Several inositol derivatives, such as phosphatidylinositol, are known to have anti-inflammatory activity26,30,31 and have been also quantified in several microalgae to be proposed as supplement in diet32. PtdIns(3), PIK3C3 and PIGA are the main enzymes involved in the inositol phosphate metabolism (KEGG pathway ec00562), and were selected as GOI for RT-qPCR analyses in this study. In particular, PtdIns(3) converts 1-phosphatidyl-1D-myo-inositol 3-phosphate in 1-phosphatidyl-1D-myo-inositol, while PIK3C3 and PIGA convert a 1, 2-diacyl-sn-glycero-3-phospho-(1D-myo-inositol) in a 1, 2-diacyl-sn-glycero-3-phospho-(1D-myo-inositol 3-phosphate) and a 6-(N-acetyl-α-D-glucosaminyl)-1-phosphatidyl-1D-myo-inositol, respectively (https://www.uniprot.org/uniprot/Q6PF93, https://www.uniprot.org/uniprot/P37287). Phosphatidylinositol 3-kinase is known to regulate key events in inflammatory responses, and there are also studies on genetically-modified mice with altered phosphatidylinositol 3-kinase signaling in order to understand its role in chronic inflammation mouse models33. Another selected transcript was MGD, essential for the synthesis of monogalactosyldiacylglycerols (MGDG)34. Several microalgae are known to be rich in MGDG containing a high proportion of polyunsaturated fatty acids (PUFAs) with potential nutraceutical and pharmaceutical applications35. MGDG are known to have anti-inflammatory activity reducing the release of inflammatory mediators (i.e. interleukins) and inhibiting the generation of superoxide anion34.
Finally, the transcript coding VDE was selected as well. VDE converts violaxanthin to zeaxanthin and both of them, as well as other carotenoids, are known to possess anti-inflammatory activities36,37 and have been widely studied in microalgae for their potential health benefits15. Primers were designed in order to amplify the five selected transcripts, their expression levels were analyzed in both control and Si-starvation conditions by RT-qPCR and in silico prediction of the three-dimensional structures of their corresponding proteins was performed.
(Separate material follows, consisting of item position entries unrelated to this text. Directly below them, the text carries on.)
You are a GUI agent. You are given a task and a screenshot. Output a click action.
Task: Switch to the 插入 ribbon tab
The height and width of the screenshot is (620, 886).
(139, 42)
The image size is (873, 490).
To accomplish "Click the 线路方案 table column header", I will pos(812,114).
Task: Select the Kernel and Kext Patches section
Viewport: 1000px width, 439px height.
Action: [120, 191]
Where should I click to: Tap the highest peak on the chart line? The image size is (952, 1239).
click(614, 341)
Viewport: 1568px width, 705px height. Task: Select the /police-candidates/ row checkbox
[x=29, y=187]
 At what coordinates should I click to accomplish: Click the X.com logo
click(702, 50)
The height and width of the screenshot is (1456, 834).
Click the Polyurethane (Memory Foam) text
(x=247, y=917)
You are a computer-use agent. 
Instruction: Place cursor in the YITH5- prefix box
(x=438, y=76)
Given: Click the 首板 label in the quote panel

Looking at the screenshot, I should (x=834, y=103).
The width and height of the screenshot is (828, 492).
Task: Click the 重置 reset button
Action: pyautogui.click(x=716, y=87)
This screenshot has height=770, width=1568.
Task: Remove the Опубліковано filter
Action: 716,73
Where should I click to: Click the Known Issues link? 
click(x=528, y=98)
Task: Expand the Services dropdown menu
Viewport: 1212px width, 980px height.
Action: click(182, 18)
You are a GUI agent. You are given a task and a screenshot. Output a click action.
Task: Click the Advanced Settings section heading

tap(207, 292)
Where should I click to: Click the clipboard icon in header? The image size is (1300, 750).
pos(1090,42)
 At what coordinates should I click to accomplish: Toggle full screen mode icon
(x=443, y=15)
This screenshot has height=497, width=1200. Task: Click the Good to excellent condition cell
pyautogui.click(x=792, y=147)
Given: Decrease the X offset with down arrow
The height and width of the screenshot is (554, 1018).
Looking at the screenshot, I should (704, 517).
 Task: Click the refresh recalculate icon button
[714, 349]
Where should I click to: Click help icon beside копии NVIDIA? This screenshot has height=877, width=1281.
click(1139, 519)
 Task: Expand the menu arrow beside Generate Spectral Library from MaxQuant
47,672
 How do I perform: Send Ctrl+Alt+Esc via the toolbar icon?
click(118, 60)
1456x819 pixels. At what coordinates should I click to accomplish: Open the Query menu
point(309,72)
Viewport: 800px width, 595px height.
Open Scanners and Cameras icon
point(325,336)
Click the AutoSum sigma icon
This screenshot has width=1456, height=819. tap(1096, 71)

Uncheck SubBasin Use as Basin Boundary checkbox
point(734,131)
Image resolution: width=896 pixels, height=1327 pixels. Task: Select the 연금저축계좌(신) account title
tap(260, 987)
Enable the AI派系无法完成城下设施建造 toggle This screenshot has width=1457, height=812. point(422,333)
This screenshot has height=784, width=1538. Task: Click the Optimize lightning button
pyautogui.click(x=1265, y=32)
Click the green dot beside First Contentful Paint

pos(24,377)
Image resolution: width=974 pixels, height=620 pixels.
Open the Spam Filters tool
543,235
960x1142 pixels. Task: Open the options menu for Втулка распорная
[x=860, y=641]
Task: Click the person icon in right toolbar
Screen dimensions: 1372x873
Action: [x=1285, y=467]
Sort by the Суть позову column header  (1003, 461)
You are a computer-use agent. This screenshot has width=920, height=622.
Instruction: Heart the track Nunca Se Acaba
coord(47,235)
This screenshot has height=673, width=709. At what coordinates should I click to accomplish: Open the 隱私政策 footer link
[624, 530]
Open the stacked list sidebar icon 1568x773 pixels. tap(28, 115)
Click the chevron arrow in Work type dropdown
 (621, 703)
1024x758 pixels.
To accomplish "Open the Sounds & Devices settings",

Reference gene assessment and GOI expression level analyses
In order to study GOIs expression levels, a panel of putative reference genes (RGs) was screened. Selected genes were included in those already used as RGs for other microalgae38,39,40,41,42. Results on the assessment of the best RGs obtained by three different software are reported in Fig. 1. According to the results obtained by BestKeeper, the lowest standard deviation (SD) was obtained for α-tubulin (Tub-α), followed by calmodulin (CaM) and glyceraldehyde 3-phosphate dehydrogenase (GAPDH) (Fig. 1a), which indicated that the most stable RG was Tub-α. According to NormFinder, the lowest stability values were calculated for GAPDH, Act and CaM; therefore, they were suggested as best candidate RGs (Fig. 1b). According to the statistical approach of geNorm, the two most stable genes (i.e., with the lowest expression stability, M) were actin (Act) and translation elongation factor-like protein (EFL) (Fig. 1c). Pairwise variation was calculated for assessment of the effect of adding another RG to those already analysed. The obtained results indicated that the addition of other RGs was not required since the value for V2/3 is below the cutoff of 0.15 (Fig. 1d). Considering the best RGs assigned by each software, Tub-α, GAPDH, Act and EFL were selected as RGs for RT-qPCR analyses. The best predicted RGs were different compared to other diatoms (such as Skeletonema marinoi, Pseudo-nitzschia multistriata and P. arenysensis39,40,42 since their stability is related to the studied species, growth phases and studied conditions (e.g. nutrient starvation/depletion and CO2 exposure).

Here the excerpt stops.